SEYDİŞEHİR “MEDİNE-İ SANİ” OLARAK İNŞA EDİLDİ
Camiler ve Din Görevlileri Haftası dolayısı ile Kızılay Düğün Salonu’nda “Cami ve Hayat” temalı konferans düzenlendi. İlçe Müftülüğü’nün hazırladığı programa, Belediye Başkanı, Kaymakam ve ilçe müftülerinin yanı sıra birçok üniversitede çalıştıktan sonra Din Yüksek Kurulu Üyeliği, Diyanet İşleri Başkanlığı Yardımcılığı son olarak da Din İşleri Yüksek Kurulu Başkanlığını yürüten Seydişehir doğumlu Dr. Ekrem Keleş’de katıldı.
Seydişehir’in “Medine-i Sani” olduğunu belirten Din İşleri Yüksek Kurulu Başkanı Dr. Ekrem Keleş; “Seydişehir Medine-i Münevverenin kuruluşunu örnek alan bir şekilde inşa edilmiş bir kent. Seyit Harun Veli Seydişehir’e gelmiş. Önce mescidi yapmış. Sonra mescidin çevresinde Seydişehir kurulmaya başlamış. Mescitlerin takva üzerine inşa edilmesi çok büyük önem taşıyor. Bu özelliğiyle Seydişehir hakikaten çok büyük bir vasfa sahip bulunuyor. Bu nedenle Seydişehirli olmak bir ayrıcalıktır. Seydişehir’de olduğunuz için çok şanslısınız.” ifadelerini kullandı.
Medeniyetimizde eskiden olduğu gibi camileri hayatın merkezi haline getirmek için bir yanlışın da düzeltilmesi gerektiğini söyleyen Dr. Keleş; “Hanımlarımızın da erkekler kadar cami cemaati oluşturması gerekiyor. Sınırlarımızı ve ilkelerimizi koruyarak hanımların cemaat oluşturması için camilerimizde gerekli önlemlerin alınmasını hocalarımızdan istiyoruz.” dedi.

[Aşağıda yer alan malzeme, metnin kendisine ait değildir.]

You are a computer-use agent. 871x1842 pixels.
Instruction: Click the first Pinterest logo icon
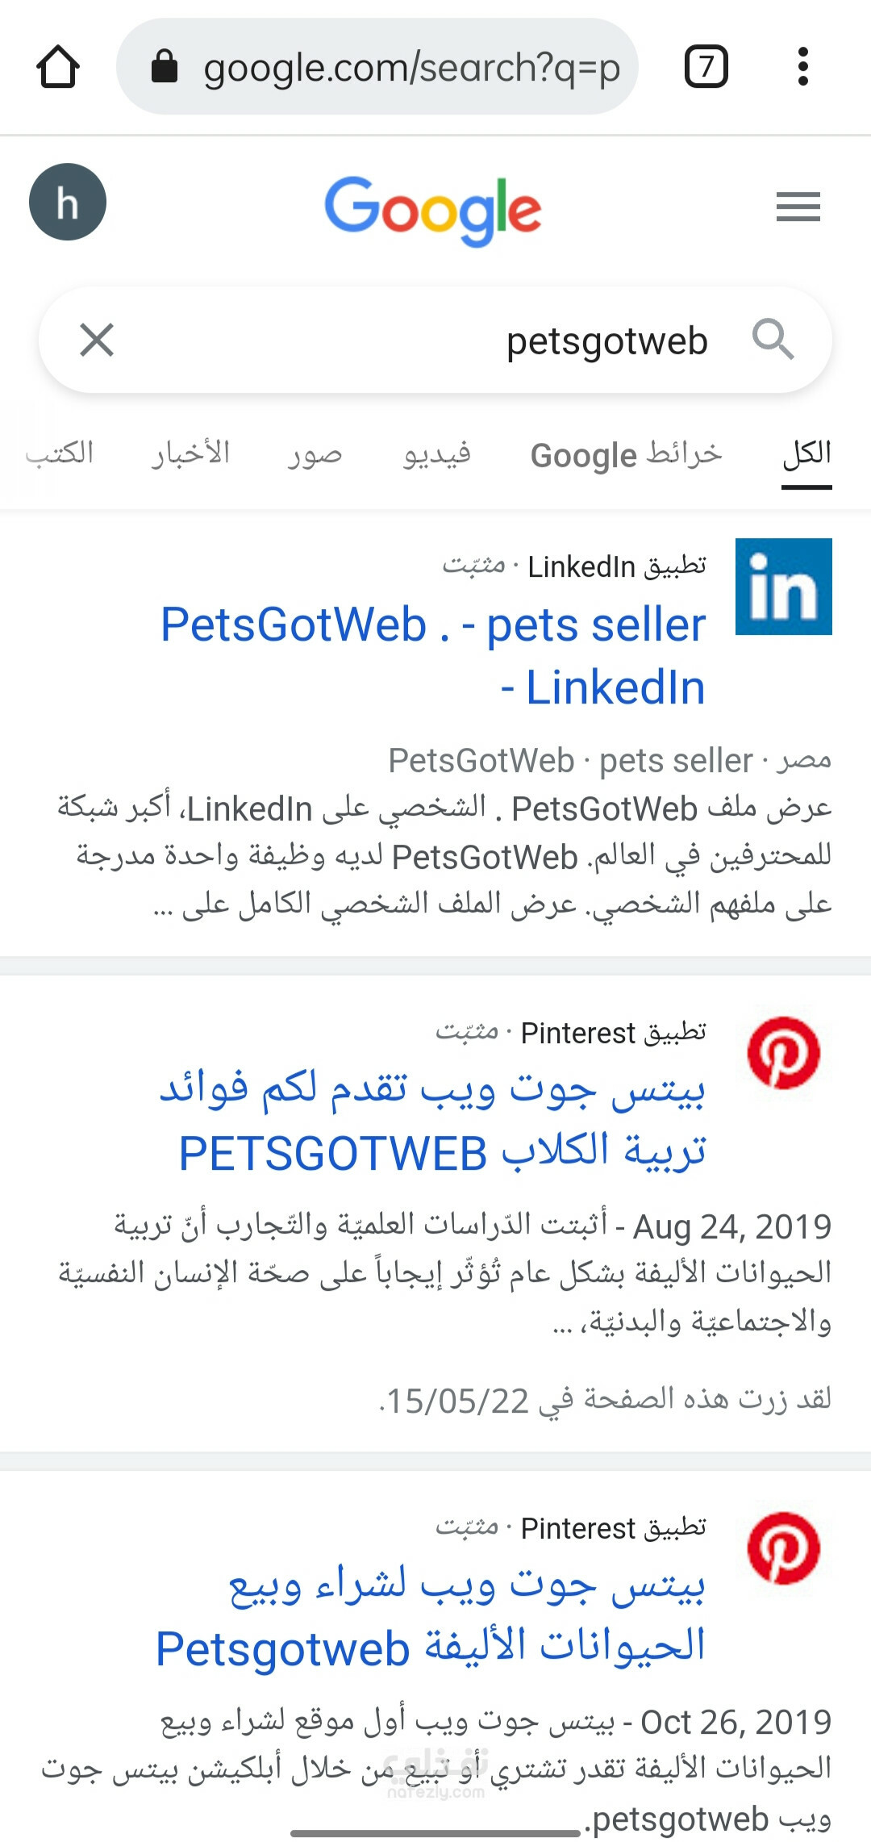click(x=784, y=1053)
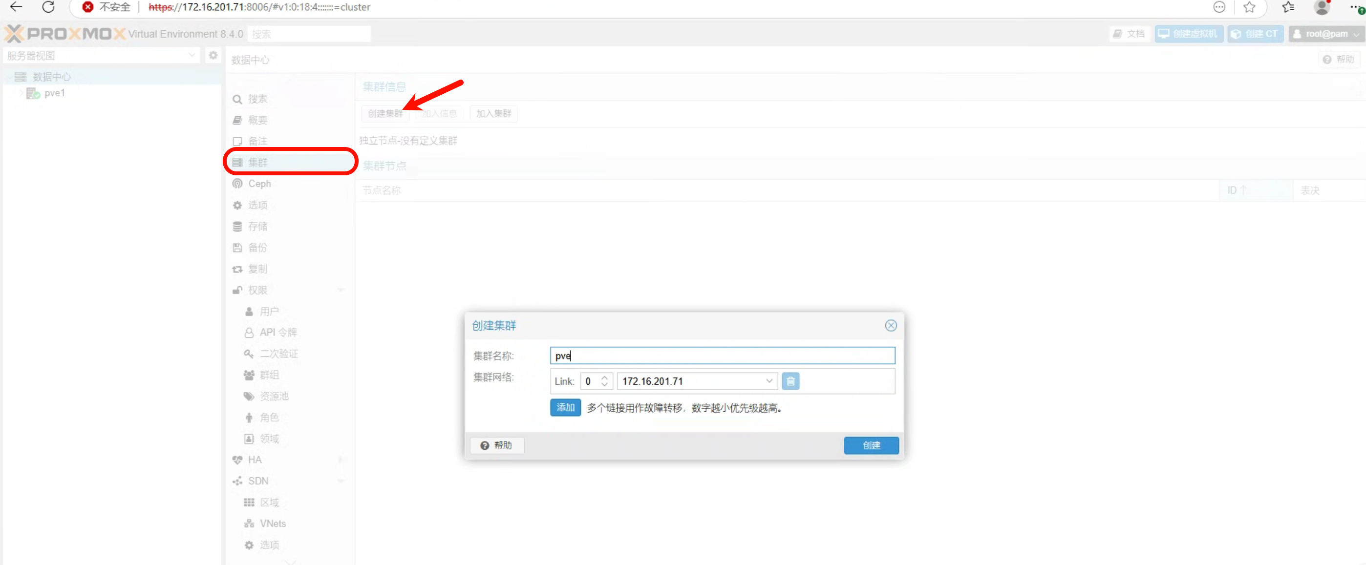Expand the root@pam user menu
This screenshot has width=1366, height=565.
click(x=1326, y=34)
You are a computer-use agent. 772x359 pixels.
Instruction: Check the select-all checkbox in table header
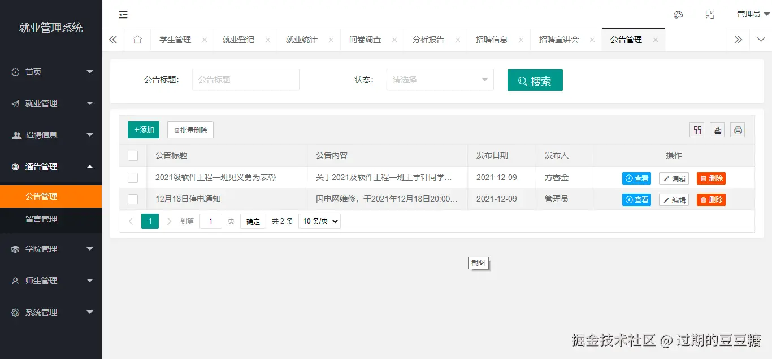click(132, 155)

Camilerin aktifliğinin hayati önem taşıdığını ve hanımların cemaatten kopmaması gerektiğini vurgulayan Ekrem Keleş; “Mecburiyet yok ama hanımlarımızın cemaate devam etmemesi demek çocuklarımızın da camiden kopması demektir. Malezya’da gördüm ki hanımlar erkeklerden fazla cemaat oluyor. Hanımların abdest alacakları yerlerin temin edilmesi, camilerin durumlarının onlara göre de oluşturulması gerekiyor. Çocuklar, gençler ve hanımlar camilerden mahrum kalmamalı. Eskiden camilerimizde ihtiyacı olanların ihtiyacı giderilirdi. Derdi olanın sıkıntısı alınırdı. Camiinin çevresinde ki yoksullar gözetilirdi. Bu nedenle cami cemaatinin aktif ve örnek olması çok önemlidir.” şeklinde konuştu.
Camilerin yapımında Diyanet İşleri ve vatandaşlar olarak gösterilen hassasiyet sayesinde fazla bir sıkıntı yaşanmadığını belirten Keleş; “Çok şükür vatandaşlarımız sayesinde camiler konusunda çok fazla sorun yaşamıyoruz. Ancak gecekondu tipi cami anlayışını da terk etmeliyiz. Camilerin mimari özellikleri olmalı ve estetik görünmeli.” dedi.